Schematic of the UCP1 gene (A) with red regions highlighting the locations of exon 1 (B) and exon 6 (C) alignments of the Antarctic fur seal (A. gazella) genome (Accession: UIRR01000066.1), SRA consensus sequence (Accession: SRX1338453–SRX1338509), northern fur seal (Callorhinus ursinus; Accession: QLOG01010939.1), and California sea lion (Zalophus califonianus; Accession: PISZ01002091.1). The ATG start site of exon 1 and nucleotides comprising the AG splice site of intron 5 are highlighted in green and blue, respectively. The apparent frameshift mutations of the misassembled Antarctic fur seal genome are highlighted in red, while the SRA consensus reveals the highly conserved true identities of these sites. The consensus amino acid virtual translation is shown above the nucleotide alignment.

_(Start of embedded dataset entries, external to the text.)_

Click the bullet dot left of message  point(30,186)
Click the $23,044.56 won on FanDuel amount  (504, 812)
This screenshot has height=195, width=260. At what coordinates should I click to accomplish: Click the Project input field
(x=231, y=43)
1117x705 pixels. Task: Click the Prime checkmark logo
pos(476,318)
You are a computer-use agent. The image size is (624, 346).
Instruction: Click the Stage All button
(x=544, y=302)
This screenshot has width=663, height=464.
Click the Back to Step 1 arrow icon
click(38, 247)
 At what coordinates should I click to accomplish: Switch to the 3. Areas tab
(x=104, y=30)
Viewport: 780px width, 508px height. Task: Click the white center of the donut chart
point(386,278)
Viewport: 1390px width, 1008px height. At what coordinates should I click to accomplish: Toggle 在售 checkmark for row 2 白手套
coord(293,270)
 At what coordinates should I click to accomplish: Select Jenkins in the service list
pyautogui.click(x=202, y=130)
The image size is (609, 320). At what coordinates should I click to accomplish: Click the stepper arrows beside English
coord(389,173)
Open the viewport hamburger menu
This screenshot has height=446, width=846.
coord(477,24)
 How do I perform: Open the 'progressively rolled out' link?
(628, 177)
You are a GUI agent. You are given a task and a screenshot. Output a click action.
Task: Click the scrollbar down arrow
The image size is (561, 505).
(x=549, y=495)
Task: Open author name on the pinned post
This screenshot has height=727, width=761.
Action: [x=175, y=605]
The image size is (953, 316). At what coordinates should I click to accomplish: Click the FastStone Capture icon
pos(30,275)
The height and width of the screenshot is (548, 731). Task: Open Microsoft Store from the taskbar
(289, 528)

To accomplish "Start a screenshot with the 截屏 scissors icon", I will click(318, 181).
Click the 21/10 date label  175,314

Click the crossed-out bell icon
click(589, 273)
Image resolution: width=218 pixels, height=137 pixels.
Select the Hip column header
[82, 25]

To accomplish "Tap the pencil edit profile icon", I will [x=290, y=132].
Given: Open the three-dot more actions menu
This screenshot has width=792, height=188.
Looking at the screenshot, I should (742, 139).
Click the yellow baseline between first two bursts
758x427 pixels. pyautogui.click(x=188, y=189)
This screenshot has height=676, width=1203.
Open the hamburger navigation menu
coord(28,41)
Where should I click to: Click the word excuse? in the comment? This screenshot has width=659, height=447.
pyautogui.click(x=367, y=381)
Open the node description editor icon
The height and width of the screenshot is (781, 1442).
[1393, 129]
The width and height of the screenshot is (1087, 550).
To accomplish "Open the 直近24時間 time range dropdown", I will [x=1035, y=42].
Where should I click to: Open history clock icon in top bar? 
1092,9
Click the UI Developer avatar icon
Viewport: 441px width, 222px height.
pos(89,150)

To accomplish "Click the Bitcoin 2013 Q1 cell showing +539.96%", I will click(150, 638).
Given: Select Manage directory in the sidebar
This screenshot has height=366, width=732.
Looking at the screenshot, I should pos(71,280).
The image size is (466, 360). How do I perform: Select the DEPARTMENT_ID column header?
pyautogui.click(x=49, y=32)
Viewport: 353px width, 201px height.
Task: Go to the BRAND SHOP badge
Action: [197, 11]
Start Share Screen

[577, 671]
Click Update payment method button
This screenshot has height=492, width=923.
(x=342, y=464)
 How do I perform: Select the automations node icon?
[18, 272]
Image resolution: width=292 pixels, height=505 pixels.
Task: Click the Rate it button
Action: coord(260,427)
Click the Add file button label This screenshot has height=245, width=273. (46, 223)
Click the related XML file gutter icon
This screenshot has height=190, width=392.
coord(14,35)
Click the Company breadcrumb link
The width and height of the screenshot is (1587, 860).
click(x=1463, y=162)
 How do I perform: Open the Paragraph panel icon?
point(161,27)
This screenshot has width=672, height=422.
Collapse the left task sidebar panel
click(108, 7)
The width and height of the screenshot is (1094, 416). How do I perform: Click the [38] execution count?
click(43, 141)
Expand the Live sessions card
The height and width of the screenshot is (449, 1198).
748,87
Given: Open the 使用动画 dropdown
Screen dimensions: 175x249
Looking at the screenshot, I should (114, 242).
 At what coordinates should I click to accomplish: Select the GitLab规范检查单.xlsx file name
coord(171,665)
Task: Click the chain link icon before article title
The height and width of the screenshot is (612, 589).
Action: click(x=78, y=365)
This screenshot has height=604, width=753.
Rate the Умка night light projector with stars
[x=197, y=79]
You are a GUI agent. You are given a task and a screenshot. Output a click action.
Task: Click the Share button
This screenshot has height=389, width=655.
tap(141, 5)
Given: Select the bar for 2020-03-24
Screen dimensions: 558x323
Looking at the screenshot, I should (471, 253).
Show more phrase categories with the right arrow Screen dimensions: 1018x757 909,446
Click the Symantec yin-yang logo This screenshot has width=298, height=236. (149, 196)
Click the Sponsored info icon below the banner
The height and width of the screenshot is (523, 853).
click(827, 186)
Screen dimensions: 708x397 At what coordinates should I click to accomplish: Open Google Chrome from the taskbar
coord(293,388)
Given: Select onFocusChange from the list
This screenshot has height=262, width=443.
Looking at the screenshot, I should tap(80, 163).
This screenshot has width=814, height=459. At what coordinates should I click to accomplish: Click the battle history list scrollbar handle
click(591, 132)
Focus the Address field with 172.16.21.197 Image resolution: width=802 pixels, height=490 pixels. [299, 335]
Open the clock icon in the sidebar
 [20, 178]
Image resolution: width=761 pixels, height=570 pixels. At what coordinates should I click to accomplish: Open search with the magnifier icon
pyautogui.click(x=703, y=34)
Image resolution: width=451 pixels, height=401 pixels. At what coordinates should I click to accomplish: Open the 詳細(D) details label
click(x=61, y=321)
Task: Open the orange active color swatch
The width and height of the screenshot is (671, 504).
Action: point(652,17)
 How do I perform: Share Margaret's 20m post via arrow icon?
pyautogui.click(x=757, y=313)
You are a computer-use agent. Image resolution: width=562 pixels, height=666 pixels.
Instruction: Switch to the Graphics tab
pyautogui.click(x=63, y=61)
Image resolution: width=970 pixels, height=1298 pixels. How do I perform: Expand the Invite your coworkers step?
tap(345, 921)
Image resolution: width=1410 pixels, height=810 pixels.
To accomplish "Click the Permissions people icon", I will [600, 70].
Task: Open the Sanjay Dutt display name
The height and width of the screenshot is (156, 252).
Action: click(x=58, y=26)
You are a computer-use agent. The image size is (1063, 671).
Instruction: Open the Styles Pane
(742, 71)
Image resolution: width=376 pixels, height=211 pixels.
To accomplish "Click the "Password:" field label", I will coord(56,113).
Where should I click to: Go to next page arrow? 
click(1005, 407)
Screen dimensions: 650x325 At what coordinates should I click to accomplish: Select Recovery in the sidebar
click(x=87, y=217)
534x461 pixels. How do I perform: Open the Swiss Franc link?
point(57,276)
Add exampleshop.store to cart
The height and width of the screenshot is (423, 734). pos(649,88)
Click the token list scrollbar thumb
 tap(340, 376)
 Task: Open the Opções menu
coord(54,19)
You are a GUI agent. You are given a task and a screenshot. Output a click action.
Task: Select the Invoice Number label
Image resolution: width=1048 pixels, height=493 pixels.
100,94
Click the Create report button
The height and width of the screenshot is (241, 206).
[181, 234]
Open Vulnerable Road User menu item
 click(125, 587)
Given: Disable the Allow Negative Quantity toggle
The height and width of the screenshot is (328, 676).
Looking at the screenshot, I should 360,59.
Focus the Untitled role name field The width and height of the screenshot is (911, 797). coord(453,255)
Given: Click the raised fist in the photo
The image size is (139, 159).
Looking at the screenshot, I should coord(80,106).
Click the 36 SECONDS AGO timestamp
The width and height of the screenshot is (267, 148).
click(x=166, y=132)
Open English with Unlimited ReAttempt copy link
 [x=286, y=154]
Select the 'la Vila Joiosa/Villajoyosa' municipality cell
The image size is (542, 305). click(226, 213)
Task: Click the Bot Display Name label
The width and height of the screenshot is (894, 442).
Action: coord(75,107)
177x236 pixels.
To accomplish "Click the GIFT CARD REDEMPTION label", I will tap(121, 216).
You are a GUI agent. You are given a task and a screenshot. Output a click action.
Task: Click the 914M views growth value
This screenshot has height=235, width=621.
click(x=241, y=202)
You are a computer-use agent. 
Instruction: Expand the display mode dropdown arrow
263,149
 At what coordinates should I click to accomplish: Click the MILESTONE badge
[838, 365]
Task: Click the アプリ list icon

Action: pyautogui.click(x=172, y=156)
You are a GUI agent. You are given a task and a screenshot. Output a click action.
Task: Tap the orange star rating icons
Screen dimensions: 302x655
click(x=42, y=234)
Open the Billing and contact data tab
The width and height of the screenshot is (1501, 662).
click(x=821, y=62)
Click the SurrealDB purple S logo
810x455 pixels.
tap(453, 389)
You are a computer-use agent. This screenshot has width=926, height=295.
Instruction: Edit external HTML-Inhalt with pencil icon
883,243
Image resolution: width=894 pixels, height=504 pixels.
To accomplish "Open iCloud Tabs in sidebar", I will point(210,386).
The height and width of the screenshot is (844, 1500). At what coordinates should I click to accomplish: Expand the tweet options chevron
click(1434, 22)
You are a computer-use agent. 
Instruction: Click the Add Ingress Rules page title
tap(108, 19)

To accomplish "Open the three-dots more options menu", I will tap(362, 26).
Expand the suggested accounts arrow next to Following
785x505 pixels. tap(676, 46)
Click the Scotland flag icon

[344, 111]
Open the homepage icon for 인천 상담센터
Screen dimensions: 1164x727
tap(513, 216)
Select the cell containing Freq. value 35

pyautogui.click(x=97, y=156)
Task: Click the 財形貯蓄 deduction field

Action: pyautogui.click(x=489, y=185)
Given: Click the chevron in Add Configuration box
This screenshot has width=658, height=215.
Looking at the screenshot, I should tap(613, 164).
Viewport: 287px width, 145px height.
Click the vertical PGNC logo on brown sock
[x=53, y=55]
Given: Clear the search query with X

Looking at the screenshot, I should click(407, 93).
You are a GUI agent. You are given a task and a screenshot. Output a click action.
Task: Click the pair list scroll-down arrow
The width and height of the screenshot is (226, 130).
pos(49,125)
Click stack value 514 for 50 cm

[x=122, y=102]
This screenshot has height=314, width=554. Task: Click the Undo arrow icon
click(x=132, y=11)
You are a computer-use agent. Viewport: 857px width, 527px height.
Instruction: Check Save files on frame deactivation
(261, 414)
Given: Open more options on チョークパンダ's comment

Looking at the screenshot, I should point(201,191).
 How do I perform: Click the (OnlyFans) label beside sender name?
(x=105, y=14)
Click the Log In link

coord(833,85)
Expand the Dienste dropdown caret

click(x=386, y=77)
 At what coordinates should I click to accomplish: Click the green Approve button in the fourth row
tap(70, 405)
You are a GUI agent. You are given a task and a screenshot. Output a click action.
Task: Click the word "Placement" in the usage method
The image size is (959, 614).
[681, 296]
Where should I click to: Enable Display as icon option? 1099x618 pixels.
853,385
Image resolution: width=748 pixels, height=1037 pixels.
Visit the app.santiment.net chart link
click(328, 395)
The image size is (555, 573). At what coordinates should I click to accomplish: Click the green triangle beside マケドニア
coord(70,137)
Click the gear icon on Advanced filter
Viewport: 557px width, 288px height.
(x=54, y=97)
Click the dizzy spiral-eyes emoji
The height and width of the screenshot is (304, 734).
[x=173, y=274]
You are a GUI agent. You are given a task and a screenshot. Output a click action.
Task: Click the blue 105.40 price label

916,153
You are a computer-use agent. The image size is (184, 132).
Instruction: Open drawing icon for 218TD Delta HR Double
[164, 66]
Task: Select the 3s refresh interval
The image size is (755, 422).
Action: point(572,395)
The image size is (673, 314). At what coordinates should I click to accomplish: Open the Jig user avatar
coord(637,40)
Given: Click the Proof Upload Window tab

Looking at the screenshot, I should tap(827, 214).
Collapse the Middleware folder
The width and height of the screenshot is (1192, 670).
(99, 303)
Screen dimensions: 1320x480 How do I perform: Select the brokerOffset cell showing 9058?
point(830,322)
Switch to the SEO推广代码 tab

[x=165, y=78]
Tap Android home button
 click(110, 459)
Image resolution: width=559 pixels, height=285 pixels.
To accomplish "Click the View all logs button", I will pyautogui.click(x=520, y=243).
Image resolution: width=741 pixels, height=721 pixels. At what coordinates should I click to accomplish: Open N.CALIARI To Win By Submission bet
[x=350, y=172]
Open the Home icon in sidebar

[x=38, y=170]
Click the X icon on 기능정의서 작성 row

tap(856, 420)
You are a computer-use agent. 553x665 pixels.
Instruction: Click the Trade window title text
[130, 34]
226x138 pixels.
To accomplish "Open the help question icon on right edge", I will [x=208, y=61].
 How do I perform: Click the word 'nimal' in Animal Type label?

Instead, we highlight that, if at all, the only pinnipeds exhibiting potential UCP1 pseudogenes are the northern and southern elephant seals (Mirounga angustirostris and Mirounga leonina, respectively), which have, unfortunately, not been examined by Yuan et al. (1). Both species share a frameshift deletion in exon 1 that may produce a nonsensical messenger RNA or at least a truncated open reading frame, and a unique 6-bp in-frame deletion in exon 3 (Fig. 2). Interestingly, elephant seals are the largest extant pinnipeds and carnivores, with males reaching up to ∼3,500 kg (despite massive body size sexual dimorphism) (4). Southern elephant seal pups are ∼38 kg at birth and, remarkably, gain over 3 kg/d before weaning at ∼22 d and ∼120 kg (5). Thus, we posit that UCP1 pseudogenization in pinnipeds is not linked to aquatic life but to the evolution of large body size.

Fig. 2.

Alignment of the northern elephant seal (M. angustirostris; Accession: PITE01002540.1) and southern elephant seal (M. leonina; Accession: JAAMPH010000052.1) potential UCP1 pseudogenes displaying an early frameshift mutation (red) in exon 1 following the ATG start site (green) (A) and a 6-bp in-frame deletion in exon 3 (purple) (B) in comparison to the intact loci of the Hawaiian monk seal (Neomonachus schainslandii; Accession: NINY01007775.1) and Weddell seal (Leptonychotes weddellii; Accession: APMU01141180.1 and APMU01115166.1). The consensus amino acid virtual translation is shown above the nucleotide alignment. (C) Phylogeny of pinnipeds (based on refs. 1 and 9), with adult male and female body weights (4). Lineages with black branches indicate intact UCP1, while red branches of the elephant seals denote apparent UCP1 pseudogenes.

While we generally agree with the conclusion that insulation rather than UCP1-mediated NST is prioritized in aquatic marine mammals given the high thermal conductivity of water (∼24.1 times higher than air) (6), we assert that only fully aquatic mammals (cetaceans and sirenians) support this conclusion. Indeed, several pinnipeds are known to display both BAT and UCP1 as neonates (7), presumably the most critical life stage for supplemental heat production. The overwhelming retention and conservation of UCP1 in this lineage of semiaquatic mammals, including the Antarctic fur seal, is instead an indicator of the importance of NST when birthing and rearing young on land, while UCP1 inactivation in elephant seals is linked to body size, as suggested previously for other terrestrial mammals (6, 8).